You will get some dandy stories. Added thoughts or considerations: I like to insert an activity like this into a workshop when participants are starting to run a little low on energy. A good story swap frequently revives energy. Be sure not to drag this activity out too long. Encourage the participants to include details in their leadership examples. --Return to Top-- VII. Leadership Swap Author: Tom Siebold is a writer and consultant in Minneapolis. He is also co-owner of Collegegrazing. com--a site to help college bound teens to learn more about what they need and want in a college.
Objective (s): To exchange leadership ideas and build participant rapport How the author has used this exercise: Sometimes it is helpful to allow the participants to have some time just to swap leadership examples. In short they have some time to portray their own leadership style by giving examples. Activity Description: This activity is a structured leadership example exchange. Divide the group into groups of three. From the list of "situations" below, instruct the groups to take turns giving examples of something they have done or witnessed.

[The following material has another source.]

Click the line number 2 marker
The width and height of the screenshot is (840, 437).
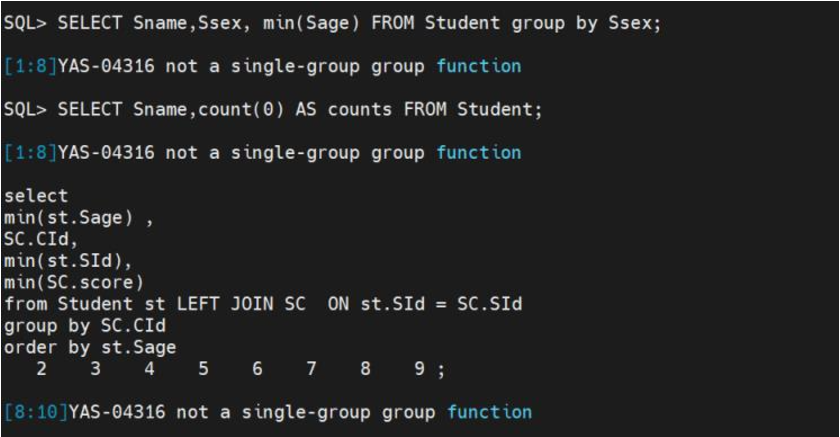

Leadership Situations * A creative twist on a situation or issue. * A clever improvisation--"dancing on your feet" * A pleasant surprise * An Aha moment * Something that generated a great deal of excitement * A conflict resolved * A breakthrough insight or solution * A really tough situation * A blindside experience * A moving (emotional) situation Options: You may want the groups to identify their own Leadership Situations Added thoughts or considerations: Remember that this is a set up activity, so don't let it go on too long.